## AUFGABEN
A. Prüfe anhand des Seitenauszugs unten, ob die Aussagen (i), (ii) und (iii) zutreffen. Antworte jeweils mit Ja oder Nein und zitiere die entscheidenden Worte wörtlich.
(i) Laut der Studie ist vor allem der Wegfall der Freizügigkeit für Arbeitskräfte aus der EU verantwortlich.
(ii) Das neu eingestellte Pflegepersonal verdiente mehr als die vorherigen Kräfte auf derselben Stelle.
(iii) Krankenhäuser mit vielen Pflegekräften aus EU-Ländern konnten deren Stellen nach dem Brexit leicht nachbesetzen.
B. Wozu führten die strengeren Einwanderungsregeln nach dem EU-Austritt laut dem Seitenauszug unten in den Krankenhäusern des NHS?

## SEITENAUSZUG
-----

Der Brexit hat offenbar schwerwiegende, versteckte Folgen: Er kostet Menschenleben im britischen Gesundheitswesen. Ein aktuelles IZA-Forschungspapier von Henrique Castro-Pires, Kai Fischer, Marco Mello und Giuseppe Moscelli zeigt, wie die strengeren Einwanderungsregeln nach dem EU-Austritt zu einer schlechteren Versorgung in den Krankenhäusern des National Health Service (NHS) führten – mit Tausenden zusätzlichen Todesfällen als traurige Konsequenz.
Verantwortlich dafür ist laut der Studie vor allem der Wegfall der Freizügigkeit für Arbeitskräfte aus der EU. Krankenhäuser, die vorher viele Pflegekräfte aus EU-Ländern beschäftigt hatten, konnten diese Stellen nach dem Brexit nur schwer nachbesetzen.
Weniger qualifiziertes Personal, schlechtere Pflege
Der Mangel an erfahrenem Personal zwang die Kliniken offenbar, neue Beschäftigte mit geringerer Qualifikation einzustellen. Ein klares Indiz dafür: Das neu eingestellte Pflegepersonal wurde schlechter bezahlt als die vorherigen Kräfte auf der gleichen Stelle. Diese Verschiebung im Personal, so die Studie, führte direkt zu einer schlechteren Betreuung der Patienten.

-----

Gespeicherte Einträge aus einer Sammlung

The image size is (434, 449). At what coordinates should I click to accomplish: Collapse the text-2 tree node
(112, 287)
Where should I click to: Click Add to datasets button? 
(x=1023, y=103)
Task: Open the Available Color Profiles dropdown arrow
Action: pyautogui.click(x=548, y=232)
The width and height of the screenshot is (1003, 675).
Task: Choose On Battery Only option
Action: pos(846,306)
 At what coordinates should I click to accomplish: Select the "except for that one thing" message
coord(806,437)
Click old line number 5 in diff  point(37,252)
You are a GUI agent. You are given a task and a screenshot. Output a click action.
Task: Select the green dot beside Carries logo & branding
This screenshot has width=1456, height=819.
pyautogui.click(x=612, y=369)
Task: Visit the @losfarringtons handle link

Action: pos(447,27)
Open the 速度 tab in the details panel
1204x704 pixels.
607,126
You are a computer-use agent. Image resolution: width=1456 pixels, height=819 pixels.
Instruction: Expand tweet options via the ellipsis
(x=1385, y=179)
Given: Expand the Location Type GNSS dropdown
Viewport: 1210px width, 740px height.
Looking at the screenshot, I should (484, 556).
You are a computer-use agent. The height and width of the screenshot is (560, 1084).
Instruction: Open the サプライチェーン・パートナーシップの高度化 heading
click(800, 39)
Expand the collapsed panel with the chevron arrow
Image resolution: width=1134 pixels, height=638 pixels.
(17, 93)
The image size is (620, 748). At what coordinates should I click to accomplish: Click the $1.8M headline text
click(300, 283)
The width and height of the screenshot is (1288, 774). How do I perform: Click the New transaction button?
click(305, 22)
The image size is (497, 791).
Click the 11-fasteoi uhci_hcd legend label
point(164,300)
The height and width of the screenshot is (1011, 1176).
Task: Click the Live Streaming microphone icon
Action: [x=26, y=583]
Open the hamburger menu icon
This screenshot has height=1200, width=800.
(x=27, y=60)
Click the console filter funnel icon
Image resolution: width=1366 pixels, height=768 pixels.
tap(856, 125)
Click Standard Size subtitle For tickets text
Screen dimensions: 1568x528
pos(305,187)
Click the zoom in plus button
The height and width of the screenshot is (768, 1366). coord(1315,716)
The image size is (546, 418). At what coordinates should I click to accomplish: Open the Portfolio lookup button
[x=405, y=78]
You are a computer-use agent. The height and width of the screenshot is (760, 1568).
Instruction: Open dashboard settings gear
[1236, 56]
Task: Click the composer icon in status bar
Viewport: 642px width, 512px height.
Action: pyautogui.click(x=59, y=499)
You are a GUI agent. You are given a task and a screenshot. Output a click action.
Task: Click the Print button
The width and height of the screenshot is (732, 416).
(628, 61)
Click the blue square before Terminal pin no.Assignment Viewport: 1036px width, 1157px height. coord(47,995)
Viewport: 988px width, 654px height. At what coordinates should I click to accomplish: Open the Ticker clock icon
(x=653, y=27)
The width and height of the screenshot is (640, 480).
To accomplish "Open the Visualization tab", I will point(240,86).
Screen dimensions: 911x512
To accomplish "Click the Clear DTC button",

-----

## LÖSUNGEN IN REIHENFOLGE
A.
(i) Ja: „Verantwortlich dafür ist laut der Studie vor allem der Wegfall der Freizügigkeit für Arbeitskräfte aus der EU.“
(ii) Nein: „Das neu eingestellte Pflegepersonal wurde schlechter bezahlt als die vorherigen Kräfte auf der gleichen Stelle.“
(iii) Nein: „konnten diese Stellen nach dem Brexit nur schwer nachbesetzen“

B. Sie führten zu einer schlechteren Versorgung mit Tausenden zusätzlichen Todesfällen.